The iPad Mini 4 is slightly lighter and thinner than the Mini 2. It has a faster processor, a better camera and comes in gold -- the iPad Mini 2 only comes in silver and space gray.
Both iPads have the same Retina display. Though the Mini 4's display has a better reflective coating and is fully laminated -- all that to say the screen looks slightly better.
Unlike the iPad Mini 2, the Mini 4 has a fingerprint sensor -- meaning you can use Touch ID andApple Pay, for added security and to speed up purchases.

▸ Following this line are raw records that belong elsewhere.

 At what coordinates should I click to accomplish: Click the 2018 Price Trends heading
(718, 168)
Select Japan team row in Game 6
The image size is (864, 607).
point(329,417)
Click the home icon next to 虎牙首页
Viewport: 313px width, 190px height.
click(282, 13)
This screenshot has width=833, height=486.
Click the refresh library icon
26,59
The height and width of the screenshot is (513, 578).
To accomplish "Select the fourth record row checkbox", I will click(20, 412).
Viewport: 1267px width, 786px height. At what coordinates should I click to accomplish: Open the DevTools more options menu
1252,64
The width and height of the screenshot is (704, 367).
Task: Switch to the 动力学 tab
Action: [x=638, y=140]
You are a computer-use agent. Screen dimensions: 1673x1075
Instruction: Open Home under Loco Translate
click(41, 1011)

Also that more powerful processor lets the Mini 4 take advantage of split-screen apps, instead of the Mini 2's slide-over feature. That means the iPad Mini 4 can have two active apps share the screen. Whereas the Mini 2 can have two apps share the screen, only one app can be active at a time -- also, one app is in a tab off to the side.
There's a caveat, however: the asking price of the Mini 4 is identical to that of the iPad Air 2, which is slightly faster and has a larger 9.7-inch screen. If you're going to spend up for these features -- another $130, £140 or AU$200 over the Mini 2 -- and if you don't need ultraportability, you might as well go with that larger model.
The iPad Mini 2 is a smart gift this holiday season -- especially if you're the one paying for it. Though it's three years old, it runs iOS 10, has a Retina display and is the cheapest iPad Apple sells directly. Now you just need to decide what color bow you're going to put on it.